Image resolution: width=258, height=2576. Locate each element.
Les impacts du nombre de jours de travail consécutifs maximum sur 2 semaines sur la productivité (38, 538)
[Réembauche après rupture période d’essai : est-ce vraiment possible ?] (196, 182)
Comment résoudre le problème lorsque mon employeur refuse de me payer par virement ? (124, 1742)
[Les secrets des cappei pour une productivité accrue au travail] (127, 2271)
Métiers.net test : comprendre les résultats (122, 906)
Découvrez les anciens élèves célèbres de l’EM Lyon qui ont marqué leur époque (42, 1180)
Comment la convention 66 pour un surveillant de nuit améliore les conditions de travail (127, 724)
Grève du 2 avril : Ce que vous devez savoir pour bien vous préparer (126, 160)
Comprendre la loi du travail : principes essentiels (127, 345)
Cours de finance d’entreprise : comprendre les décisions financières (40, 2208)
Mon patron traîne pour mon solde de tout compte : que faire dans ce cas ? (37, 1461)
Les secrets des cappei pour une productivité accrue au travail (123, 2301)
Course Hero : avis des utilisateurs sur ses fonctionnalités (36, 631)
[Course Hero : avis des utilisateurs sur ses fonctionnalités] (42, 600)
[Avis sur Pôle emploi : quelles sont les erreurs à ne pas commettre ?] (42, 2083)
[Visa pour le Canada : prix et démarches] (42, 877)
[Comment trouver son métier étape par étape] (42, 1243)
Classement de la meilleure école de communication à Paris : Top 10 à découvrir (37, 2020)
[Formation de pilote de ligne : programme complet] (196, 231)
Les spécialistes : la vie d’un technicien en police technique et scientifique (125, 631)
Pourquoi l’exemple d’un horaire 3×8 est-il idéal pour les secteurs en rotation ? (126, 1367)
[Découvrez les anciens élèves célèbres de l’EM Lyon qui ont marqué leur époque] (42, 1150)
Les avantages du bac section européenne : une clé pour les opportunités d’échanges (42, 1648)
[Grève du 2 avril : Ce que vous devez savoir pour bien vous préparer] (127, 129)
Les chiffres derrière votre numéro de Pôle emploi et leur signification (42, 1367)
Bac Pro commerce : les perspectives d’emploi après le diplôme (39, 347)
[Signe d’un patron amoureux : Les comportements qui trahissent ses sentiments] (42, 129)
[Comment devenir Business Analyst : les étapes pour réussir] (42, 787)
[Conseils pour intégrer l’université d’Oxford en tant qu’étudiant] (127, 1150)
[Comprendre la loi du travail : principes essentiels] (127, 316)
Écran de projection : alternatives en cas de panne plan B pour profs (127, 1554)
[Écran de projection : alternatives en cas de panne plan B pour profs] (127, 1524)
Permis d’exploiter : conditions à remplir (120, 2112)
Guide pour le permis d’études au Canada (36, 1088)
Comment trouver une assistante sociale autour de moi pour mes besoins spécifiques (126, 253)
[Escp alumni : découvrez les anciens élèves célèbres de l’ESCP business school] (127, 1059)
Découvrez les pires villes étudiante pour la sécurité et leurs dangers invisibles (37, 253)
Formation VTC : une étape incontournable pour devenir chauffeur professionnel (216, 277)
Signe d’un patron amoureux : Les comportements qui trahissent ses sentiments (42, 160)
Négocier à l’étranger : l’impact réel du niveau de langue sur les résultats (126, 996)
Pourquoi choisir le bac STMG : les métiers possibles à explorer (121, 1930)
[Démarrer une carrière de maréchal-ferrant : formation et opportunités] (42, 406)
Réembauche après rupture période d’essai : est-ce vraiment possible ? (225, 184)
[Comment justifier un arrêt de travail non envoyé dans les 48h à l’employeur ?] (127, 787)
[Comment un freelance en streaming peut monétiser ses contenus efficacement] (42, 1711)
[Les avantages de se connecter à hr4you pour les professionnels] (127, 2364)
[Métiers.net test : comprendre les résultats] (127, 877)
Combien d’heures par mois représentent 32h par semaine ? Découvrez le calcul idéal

┄┄┄┄┄┄┄┄┄┄

> _Task instructions_: Whenever the string "vous" turns up in a line above, copy that line out.

> _Solution_:
Grève du 2 avril : Ce que vous devez savoir pour bien vous préparer (126, 160)
[Grève du 2 avril : Ce que vous devez savoir pour bien vous préparer] (127, 129)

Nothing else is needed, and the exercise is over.